Every line below is to be quoted exactly, with nothing added or dropped.

- RECORDS -
-- Opening Marker --
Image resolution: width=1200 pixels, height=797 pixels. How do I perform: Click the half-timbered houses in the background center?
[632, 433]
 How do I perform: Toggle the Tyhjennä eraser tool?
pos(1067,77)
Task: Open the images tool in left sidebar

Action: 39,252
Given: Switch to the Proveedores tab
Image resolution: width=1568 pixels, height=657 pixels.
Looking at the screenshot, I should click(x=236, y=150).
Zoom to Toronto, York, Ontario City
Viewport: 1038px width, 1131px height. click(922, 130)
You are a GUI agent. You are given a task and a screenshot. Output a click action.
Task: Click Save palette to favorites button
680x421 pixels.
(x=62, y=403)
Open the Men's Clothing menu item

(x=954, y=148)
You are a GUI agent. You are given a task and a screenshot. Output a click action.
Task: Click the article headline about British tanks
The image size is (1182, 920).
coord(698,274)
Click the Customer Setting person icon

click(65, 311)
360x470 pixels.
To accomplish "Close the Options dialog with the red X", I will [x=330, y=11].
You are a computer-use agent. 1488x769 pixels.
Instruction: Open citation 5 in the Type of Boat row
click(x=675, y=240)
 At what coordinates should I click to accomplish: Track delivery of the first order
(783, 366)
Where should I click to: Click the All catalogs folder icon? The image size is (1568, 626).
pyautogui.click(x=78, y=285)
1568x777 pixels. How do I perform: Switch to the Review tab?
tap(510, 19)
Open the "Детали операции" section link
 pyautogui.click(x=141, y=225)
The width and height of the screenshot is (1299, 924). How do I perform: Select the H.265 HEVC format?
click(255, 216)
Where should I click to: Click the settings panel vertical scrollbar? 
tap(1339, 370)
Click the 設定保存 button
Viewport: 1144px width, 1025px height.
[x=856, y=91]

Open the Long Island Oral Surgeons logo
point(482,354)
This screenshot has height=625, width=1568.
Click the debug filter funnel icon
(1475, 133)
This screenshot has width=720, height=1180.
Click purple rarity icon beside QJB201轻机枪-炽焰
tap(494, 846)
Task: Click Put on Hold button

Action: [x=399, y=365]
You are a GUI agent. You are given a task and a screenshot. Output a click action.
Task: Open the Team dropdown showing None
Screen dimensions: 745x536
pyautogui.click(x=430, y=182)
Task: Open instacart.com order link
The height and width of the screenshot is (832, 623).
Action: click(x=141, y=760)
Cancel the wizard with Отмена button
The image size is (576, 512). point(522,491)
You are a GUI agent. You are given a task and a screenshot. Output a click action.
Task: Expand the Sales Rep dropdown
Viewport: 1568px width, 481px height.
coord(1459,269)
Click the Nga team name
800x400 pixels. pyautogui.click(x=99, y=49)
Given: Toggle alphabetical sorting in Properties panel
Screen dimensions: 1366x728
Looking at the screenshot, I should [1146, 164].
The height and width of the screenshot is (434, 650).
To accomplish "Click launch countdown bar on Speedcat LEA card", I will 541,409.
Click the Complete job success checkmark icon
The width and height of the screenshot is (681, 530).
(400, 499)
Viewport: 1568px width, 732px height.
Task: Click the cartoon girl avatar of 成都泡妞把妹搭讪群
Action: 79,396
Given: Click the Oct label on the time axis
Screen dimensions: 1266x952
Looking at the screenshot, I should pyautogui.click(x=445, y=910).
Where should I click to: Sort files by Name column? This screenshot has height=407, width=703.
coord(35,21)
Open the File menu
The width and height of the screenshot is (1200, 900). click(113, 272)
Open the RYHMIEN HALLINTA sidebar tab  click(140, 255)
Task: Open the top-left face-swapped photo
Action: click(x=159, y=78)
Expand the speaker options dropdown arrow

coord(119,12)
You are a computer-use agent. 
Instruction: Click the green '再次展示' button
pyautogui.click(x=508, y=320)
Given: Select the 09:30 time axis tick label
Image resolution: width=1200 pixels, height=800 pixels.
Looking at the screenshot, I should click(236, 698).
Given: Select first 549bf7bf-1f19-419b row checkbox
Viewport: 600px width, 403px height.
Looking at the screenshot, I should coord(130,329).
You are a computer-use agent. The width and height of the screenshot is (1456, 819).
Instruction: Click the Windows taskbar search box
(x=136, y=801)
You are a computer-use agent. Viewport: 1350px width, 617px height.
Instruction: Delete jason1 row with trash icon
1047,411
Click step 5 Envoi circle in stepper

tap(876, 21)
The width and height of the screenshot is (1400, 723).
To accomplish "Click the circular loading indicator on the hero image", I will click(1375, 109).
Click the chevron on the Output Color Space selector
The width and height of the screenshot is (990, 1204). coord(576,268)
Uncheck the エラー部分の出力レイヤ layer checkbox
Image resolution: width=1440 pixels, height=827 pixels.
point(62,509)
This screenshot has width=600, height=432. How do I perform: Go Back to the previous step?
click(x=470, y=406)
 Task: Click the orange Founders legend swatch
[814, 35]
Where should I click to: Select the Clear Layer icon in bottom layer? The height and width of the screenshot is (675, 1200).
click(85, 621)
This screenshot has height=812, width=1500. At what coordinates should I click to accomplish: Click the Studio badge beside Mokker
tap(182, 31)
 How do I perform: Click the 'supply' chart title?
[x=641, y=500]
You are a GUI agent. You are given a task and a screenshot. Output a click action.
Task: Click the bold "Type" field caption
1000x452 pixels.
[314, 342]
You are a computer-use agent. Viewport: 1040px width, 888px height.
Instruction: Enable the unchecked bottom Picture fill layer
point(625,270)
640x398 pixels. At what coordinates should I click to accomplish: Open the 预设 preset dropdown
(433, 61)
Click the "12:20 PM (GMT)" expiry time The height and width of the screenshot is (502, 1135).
-- Closing Marker --
- OUTPUT FOR THIS TASK -
Image resolution: width=1200 pixels, height=797 pixels. How do I perform: Click the half-timbered houses in the background center?
[632, 433]
 How do I perform: Toggle the Tyhjennä eraser tool?
pos(1067,77)
Task: Open the images tool in left sidebar

Action: 39,252
Given: Switch to the Proveedores tab
Image resolution: width=1568 pixels, height=657 pixels.
Looking at the screenshot, I should click(x=236, y=150).
Zoom to Toronto, York, Ontario City
Viewport: 1038px width, 1131px height. click(922, 130)
You are a GUI agent. You are given a task and a screenshot. Output a click action.
Task: Click Save palette to favorites button
680x421 pixels.
(x=62, y=403)
Open the Men's Clothing menu item

(x=954, y=148)
You are a GUI agent. You are given a task and a screenshot. Output a click action.
Task: Click the article headline about British tanks
The image size is (1182, 920).
coord(698,274)
Click the Customer Setting person icon

click(65, 311)
360x470 pixels.
To accomplish "Close the Options dialog with the red X", I will [x=330, y=11].
You are a computer-use agent. 1488x769 pixels.
Instruction: Open citation 5 in the Type of Boat row
click(x=675, y=240)
 At what coordinates should I click to accomplish: Track delivery of the first order
(783, 366)
Where should I click to: Click the All catalogs folder icon? The image size is (1568, 626).
pyautogui.click(x=78, y=285)
1568x777 pixels. How do I perform: Switch to the Review tab?
tap(510, 19)
Open the "Детали операции" section link
 pyautogui.click(x=141, y=225)
The width and height of the screenshot is (1299, 924). How do I perform: Select the H.265 HEVC format?
click(255, 216)
Where should I click to: Click the settings panel vertical scrollbar? 
tap(1339, 370)
Click the 設定保存 button
Viewport: 1144px width, 1025px height.
[x=856, y=91]

Open the Long Island Oral Surgeons logo
point(482,354)
This screenshot has height=625, width=1568.
Click the debug filter funnel icon
(1475, 133)
This screenshot has width=720, height=1180.
Click purple rarity icon beside QJB201轻机枪-炽焰
tap(494, 846)
Task: Click Put on Hold button

Action: [x=399, y=365]
You are a GUI agent. You are given a task and a screenshot. Output a click action.
Task: Open the Team dropdown showing None
Screen dimensions: 745x536
pyautogui.click(x=430, y=182)
Task: Open instacart.com order link
The height and width of the screenshot is (832, 623).
Action: click(x=141, y=760)
Cancel the wizard with Отмена button
The image size is (576, 512). point(522,491)
You are a GUI agent. You are given a task and a screenshot. Output a click action.
Task: Expand the Sales Rep dropdown
Viewport: 1568px width, 481px height.
coord(1459,269)
Click the Nga team name
800x400 pixels. pyautogui.click(x=99, y=49)
Given: Toggle alphabetical sorting in Properties panel
Screen dimensions: 1366x728
Looking at the screenshot, I should [1146, 164].
The height and width of the screenshot is (434, 650).
To accomplish "Click launch countdown bar on Speedcat LEA card", I will 541,409.
Click the Complete job success checkmark icon
The width and height of the screenshot is (681, 530).
(400, 499)
Viewport: 1568px width, 732px height.
Task: Click the cartoon girl avatar of 成都泡妞把妹搭讪群
Action: 79,396
Given: Click the Oct label on the time axis
Screen dimensions: 1266x952
Looking at the screenshot, I should pyautogui.click(x=445, y=910).
Where should I click to: Sort files by Name column? This screenshot has height=407, width=703.
coord(35,21)
Open the File menu
The width and height of the screenshot is (1200, 900). click(113, 272)
Open the RYHMIEN HALLINTA sidebar tab  click(140, 255)
Task: Open the top-left face-swapped photo
Action: click(x=159, y=78)
Expand the speaker options dropdown arrow

coord(119,12)
You are a computer-use agent. 
Instruction: Click the green '再次展示' button
pyautogui.click(x=508, y=320)
Given: Select the 09:30 time axis tick label
Image resolution: width=1200 pixels, height=800 pixels.
Looking at the screenshot, I should click(236, 698).
Given: Select first 549bf7bf-1f19-419b row checkbox
Viewport: 600px width, 403px height.
Looking at the screenshot, I should coord(130,329).
You are a computer-use agent. The width and height of the screenshot is (1456, 819).
Instruction: Click the Windows taskbar search box
(x=136, y=801)
You are a computer-use agent. Viewport: 1350px width, 617px height.
Instruction: Delete jason1 row with trash icon
1047,411
Click step 5 Envoi circle in stepper

tap(876, 21)
The width and height of the screenshot is (1400, 723).
To accomplish "Click the circular loading indicator on the hero image", I will click(1375, 109).
Click the chevron on the Output Color Space selector
The width and height of the screenshot is (990, 1204). coord(576,268)
Uncheck the エラー部分の出力レイヤ layer checkbox
Image resolution: width=1440 pixels, height=827 pixels.
point(62,509)
This screenshot has width=600, height=432. How do I perform: Go Back to the previous step?
click(x=470, y=406)
 Task: Click the orange Founders legend swatch
[814, 35]
Where should I click to: Select the Clear Layer icon in bottom layer? The height and width of the screenshot is (675, 1200).
click(85, 621)
This screenshot has height=812, width=1500. At what coordinates should I click to accomplish: Click the Studio badge beside Mokker
tap(182, 31)
 How do I perform: Click the 'supply' chart title?
[x=641, y=500]
You are a GUI agent. You are given a task and a screenshot. Output a click action.
Task: Click the bold "Type" field caption
1000x452 pixels.
[314, 342]
You are a computer-use agent. Viewport: 1040px width, 888px height.
Instruction: Enable the unchecked bottom Picture fill layer
point(625,270)
640x398 pixels. At what coordinates should I click to accomplish: Open the 预设 preset dropdown
(433, 61)
Click the "12:20 PM (GMT)" expiry time The height and width of the screenshot is (502, 1135).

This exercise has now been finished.